Menceritakan semuanya dari awal sampai situasi terakhirku dengan Ian tanpa terkecuali, termasuk ciuman di Bali dan permintaan absurd Mamanya. Mbak Dewi hanya sesekali menyela, dan dari ekspresi yang dia tunjukkan selagi aku bercerita, membuatku yakin 100% bahwa Mbak Dewi hanya 70% berada di kubuku.

"I know you will say a lot of things about me. But please don't discuss about what happened in Bali. I know I did stupid things, that was one of them." Setelah mengatakan itu, aku menutup wajahku dengan kedua tangan.

"Dan lo nggak berpikiran bahwa Ian mulai naksir semenjak kejadian itu?"

"Hah? What made you think that?" Aku melepaskan tangan dari wajahku dan menatapnya galak.

Melihat reaksinya yang hanya mengedikkan bahu, aku melemparinya dengan kardus susu stroberi yang sudah kosong.

"Kali aja udah move on tuh anak."

"I don't think so. Lihat aja lagu-lagu terakhir yang dia tulis."

"Merhatiin juga?"

"Ya mau gimana lagi?" Aku kembali diam, menertawakan dalam hati keanehan pertanyaan Mbak Dewi tadi. Just because we shared a kiss didn't mean we fall in love with each other, apalagi Ian yang naksir duluan. Even if I'm the last woman on earth and the others were goat, I'm sure he will choose to raise a bunch of goats.

"About his mother..." Kalimat Mbak Dewi menggantung, membiarkanku untuk melanjutkan.

"Papanya minta maaf lewat pesan Whatsapp sih, untung anaknya nggak ikut-ikutan. Meskipun Ian nggak ngelihat secara langsung tapi sepertinya udah dikasih tahu sama Papanya. Tapi Mamanya nggak ada ngomong apapun sama gue setelah kejadian makan malam itu."

"Nggak kaget, sebagian perempuan banyakan gengsinya emang."

"Gue juga nggak mengharapkan permintaan maaf sih. At least Ian bisa kasih alasan yang lebih meyakinkan biar Mamanya nggak bahas-bahas ini lagi."

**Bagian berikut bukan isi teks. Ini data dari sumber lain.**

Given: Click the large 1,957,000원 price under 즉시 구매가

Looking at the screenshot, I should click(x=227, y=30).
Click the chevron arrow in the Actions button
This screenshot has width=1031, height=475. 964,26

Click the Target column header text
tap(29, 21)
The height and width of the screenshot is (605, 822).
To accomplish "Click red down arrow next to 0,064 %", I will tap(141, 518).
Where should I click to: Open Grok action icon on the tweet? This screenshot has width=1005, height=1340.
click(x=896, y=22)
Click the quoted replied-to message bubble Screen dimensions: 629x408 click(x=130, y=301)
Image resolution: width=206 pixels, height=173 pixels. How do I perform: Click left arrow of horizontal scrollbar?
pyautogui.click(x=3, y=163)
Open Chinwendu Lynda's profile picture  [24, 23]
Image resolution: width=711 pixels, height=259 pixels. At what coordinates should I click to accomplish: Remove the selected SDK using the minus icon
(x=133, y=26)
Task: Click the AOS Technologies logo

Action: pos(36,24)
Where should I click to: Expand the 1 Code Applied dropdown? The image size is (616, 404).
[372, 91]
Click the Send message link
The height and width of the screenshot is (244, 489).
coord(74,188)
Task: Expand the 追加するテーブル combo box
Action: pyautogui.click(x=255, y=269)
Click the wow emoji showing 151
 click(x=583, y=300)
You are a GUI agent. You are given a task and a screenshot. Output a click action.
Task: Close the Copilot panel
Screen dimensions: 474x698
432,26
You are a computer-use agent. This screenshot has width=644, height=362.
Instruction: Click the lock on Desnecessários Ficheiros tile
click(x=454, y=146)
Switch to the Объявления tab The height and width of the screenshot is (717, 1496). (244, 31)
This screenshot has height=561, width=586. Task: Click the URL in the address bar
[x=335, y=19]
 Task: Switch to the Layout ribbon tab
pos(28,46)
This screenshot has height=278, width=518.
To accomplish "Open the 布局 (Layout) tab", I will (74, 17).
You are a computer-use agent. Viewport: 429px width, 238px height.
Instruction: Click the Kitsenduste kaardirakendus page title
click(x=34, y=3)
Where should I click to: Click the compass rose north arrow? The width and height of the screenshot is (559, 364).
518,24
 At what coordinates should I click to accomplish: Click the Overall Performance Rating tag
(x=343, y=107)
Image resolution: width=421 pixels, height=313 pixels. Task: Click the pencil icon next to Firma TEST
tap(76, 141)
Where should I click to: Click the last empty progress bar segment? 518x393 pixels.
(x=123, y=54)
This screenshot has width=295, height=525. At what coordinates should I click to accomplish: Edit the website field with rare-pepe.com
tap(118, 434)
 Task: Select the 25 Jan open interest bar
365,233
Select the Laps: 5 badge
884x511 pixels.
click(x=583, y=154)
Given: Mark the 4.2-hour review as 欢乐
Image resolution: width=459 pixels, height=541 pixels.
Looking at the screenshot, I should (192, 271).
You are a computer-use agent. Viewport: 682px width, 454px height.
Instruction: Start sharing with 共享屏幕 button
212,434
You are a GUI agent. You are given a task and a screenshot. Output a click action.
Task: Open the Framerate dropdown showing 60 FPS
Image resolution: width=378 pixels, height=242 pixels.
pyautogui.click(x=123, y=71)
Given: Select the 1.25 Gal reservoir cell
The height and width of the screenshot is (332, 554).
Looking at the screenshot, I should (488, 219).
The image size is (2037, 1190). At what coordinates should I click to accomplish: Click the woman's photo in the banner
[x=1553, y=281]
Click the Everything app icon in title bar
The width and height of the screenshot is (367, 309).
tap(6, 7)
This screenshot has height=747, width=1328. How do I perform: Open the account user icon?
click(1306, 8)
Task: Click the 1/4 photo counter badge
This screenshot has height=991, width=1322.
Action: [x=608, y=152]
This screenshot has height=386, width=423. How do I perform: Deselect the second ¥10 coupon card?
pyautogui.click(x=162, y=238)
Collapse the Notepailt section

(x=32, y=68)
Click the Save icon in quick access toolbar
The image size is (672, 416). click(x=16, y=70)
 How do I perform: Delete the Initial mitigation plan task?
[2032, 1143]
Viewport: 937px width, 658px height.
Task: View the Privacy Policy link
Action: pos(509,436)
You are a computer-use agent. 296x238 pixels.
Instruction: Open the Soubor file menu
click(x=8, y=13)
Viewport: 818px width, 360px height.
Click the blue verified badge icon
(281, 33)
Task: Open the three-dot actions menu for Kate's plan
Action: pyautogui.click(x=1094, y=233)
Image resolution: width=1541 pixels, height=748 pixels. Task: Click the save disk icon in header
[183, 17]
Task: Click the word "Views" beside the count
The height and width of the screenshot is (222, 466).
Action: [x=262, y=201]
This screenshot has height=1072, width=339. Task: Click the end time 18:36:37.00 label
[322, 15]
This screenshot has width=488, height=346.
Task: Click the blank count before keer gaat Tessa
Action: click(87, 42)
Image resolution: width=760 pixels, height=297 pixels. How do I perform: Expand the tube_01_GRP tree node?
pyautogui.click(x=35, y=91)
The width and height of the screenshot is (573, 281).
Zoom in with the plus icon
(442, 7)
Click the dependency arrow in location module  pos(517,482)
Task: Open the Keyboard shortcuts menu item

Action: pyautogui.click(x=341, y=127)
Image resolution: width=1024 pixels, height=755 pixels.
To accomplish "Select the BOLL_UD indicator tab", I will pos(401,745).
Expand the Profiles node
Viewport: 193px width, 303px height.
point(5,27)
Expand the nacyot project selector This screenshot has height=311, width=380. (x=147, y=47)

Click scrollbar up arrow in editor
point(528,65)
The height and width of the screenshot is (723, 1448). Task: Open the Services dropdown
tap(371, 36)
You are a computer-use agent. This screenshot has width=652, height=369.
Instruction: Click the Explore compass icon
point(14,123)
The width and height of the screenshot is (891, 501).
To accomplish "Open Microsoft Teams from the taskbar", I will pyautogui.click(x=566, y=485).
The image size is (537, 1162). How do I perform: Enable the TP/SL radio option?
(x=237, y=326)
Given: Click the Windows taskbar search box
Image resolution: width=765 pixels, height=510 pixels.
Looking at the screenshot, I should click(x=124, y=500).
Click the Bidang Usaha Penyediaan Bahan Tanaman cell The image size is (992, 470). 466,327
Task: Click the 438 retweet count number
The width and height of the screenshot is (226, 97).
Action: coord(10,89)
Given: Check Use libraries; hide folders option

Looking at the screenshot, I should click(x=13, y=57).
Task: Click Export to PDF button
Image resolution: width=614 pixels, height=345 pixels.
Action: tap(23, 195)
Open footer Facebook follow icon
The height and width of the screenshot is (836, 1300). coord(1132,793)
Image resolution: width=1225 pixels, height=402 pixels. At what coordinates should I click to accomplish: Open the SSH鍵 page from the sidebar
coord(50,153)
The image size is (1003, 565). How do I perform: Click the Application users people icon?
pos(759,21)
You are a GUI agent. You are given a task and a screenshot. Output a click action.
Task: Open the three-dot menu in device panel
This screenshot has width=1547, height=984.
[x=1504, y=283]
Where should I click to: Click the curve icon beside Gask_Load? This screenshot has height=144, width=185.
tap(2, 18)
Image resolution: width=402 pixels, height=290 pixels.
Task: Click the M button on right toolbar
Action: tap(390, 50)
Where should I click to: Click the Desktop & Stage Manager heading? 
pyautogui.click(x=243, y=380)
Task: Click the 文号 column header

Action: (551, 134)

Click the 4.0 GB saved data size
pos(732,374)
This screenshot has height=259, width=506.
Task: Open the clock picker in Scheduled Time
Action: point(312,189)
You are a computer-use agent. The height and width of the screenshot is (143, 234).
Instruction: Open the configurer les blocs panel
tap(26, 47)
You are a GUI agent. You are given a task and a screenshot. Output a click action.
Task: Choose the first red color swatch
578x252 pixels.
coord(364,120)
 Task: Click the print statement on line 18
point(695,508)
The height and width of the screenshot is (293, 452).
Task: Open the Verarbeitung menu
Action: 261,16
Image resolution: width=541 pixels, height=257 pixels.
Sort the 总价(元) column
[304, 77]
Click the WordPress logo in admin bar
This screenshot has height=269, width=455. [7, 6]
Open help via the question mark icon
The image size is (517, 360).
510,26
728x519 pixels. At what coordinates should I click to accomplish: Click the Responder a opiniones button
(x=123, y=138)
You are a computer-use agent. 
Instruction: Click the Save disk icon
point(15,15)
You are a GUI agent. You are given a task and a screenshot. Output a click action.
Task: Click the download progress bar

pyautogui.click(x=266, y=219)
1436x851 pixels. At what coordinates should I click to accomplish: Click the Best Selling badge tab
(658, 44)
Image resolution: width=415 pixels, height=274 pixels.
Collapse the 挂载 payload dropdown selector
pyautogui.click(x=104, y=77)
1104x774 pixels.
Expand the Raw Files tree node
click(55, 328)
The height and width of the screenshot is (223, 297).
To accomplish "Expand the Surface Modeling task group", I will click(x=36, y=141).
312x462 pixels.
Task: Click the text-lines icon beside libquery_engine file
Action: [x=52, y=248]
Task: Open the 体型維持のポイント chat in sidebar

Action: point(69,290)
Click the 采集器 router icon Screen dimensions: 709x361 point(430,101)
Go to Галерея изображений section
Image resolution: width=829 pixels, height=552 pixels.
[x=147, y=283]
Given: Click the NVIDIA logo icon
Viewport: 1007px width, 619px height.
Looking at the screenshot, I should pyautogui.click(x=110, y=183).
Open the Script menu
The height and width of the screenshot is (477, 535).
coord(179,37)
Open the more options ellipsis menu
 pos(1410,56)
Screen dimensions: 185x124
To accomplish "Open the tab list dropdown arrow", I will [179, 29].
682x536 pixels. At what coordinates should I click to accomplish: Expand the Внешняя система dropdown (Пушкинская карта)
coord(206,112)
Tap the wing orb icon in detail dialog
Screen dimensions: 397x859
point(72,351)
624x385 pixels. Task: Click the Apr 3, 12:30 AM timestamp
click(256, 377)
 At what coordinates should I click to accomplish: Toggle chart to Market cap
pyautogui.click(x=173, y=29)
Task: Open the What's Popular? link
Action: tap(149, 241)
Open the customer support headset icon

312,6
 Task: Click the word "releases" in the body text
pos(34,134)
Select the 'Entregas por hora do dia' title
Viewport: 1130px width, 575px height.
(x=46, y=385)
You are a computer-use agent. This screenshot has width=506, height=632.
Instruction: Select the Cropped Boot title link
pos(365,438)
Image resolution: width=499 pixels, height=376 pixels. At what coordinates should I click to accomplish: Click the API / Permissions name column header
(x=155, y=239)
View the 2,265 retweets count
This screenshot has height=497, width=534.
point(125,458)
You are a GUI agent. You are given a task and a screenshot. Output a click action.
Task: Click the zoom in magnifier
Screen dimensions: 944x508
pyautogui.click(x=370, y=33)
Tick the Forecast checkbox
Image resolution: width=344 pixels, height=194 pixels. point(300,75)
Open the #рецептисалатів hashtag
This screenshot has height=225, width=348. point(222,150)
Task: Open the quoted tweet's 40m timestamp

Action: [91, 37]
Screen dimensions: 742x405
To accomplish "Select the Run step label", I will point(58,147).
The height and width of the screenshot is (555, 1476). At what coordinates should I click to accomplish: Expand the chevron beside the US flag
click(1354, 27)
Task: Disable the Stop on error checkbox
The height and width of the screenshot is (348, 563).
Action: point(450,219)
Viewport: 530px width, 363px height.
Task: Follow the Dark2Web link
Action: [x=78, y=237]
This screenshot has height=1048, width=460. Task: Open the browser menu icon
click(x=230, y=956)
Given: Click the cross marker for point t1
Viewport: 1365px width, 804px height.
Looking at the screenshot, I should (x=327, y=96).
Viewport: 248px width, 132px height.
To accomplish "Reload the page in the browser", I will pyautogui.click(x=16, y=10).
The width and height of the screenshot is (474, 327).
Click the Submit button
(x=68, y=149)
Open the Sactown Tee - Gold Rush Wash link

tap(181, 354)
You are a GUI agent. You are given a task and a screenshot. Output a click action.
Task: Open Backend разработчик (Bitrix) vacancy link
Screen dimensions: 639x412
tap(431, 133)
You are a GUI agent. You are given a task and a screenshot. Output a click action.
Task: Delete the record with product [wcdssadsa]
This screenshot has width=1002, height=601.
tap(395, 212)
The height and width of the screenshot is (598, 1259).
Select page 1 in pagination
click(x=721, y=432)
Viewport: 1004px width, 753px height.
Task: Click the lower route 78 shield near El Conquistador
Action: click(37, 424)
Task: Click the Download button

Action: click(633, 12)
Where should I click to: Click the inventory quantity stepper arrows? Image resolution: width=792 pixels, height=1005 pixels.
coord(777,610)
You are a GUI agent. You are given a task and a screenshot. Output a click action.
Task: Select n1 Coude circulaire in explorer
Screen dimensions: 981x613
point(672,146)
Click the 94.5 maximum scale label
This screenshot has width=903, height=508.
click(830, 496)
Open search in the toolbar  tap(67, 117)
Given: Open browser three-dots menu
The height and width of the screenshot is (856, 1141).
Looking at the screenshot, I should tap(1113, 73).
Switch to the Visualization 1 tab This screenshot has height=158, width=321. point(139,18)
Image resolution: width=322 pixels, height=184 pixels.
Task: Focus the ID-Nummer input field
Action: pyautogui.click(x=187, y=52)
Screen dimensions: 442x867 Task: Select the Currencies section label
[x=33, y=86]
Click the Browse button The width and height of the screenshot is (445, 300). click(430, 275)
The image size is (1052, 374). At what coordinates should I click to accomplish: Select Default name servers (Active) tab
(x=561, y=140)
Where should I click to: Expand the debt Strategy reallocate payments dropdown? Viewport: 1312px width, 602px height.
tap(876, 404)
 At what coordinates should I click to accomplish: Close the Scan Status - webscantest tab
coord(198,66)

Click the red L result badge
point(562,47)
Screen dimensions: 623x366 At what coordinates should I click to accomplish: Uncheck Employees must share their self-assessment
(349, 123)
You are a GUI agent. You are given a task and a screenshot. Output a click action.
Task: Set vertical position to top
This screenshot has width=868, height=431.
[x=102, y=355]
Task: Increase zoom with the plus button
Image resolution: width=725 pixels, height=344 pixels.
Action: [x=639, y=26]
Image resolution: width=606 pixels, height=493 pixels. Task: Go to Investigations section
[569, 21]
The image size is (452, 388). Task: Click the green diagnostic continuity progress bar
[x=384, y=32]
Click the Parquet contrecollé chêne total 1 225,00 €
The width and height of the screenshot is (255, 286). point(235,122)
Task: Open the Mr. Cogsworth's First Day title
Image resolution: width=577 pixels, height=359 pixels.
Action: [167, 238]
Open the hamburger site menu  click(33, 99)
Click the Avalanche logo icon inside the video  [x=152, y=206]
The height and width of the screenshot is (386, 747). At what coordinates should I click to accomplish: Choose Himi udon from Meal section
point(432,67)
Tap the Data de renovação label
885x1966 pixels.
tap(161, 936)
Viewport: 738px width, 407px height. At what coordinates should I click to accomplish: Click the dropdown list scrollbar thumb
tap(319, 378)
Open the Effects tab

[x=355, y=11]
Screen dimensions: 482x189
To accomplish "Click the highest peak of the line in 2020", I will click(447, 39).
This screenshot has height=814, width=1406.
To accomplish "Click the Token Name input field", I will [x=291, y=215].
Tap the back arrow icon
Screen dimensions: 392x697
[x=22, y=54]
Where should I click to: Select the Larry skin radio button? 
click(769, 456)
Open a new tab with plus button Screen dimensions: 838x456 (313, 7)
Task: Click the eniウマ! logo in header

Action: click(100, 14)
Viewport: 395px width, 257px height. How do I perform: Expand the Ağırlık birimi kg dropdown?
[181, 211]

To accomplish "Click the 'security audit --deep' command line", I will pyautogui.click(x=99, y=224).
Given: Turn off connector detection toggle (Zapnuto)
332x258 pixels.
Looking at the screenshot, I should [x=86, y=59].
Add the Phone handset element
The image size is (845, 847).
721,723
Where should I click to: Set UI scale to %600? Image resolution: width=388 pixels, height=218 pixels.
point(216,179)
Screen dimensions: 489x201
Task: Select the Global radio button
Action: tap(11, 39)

Mengakhiri obrolan dengan sebuah pelukan lama dengan gosokkan di punggung, membuatku meneteskan air mata. Semenjak memutuskan untuk ikut ajang pencarian bakat, teman-temanku yang selama ini cukup dekat namun belum bisa aku sebut sebagai sahabat memang semakin lama semakin menjauhiku, dan aku juga tidak pernah mencoba menghubungi lebih dulu. Itulah mengapa saat bertemu orang-orang seperti Mbak Nia dan Mbak Dewi, aku akan berusaha membuat pergerakkan lebih dulu, entah itu hanya sekadar mengajak mereka makan atau menelpon mereka setidaknya sehari sekali.

Setelah pelukan lama tersebut, aku mengucapkan terima kasih dan minta maaf atas cerita hidupku yang dramatis kepada Mbak Dewi. Kemudian Mbak Dewi menawariku untuk tidur di kamar lantai dua yang digunakan sebagai kamar tamu untuk orangtuanya. Memutuskan untuk pulang nanti malam sambil menunggu Ilana bangun dari tidur siangnya, aku menerima tawaran itu.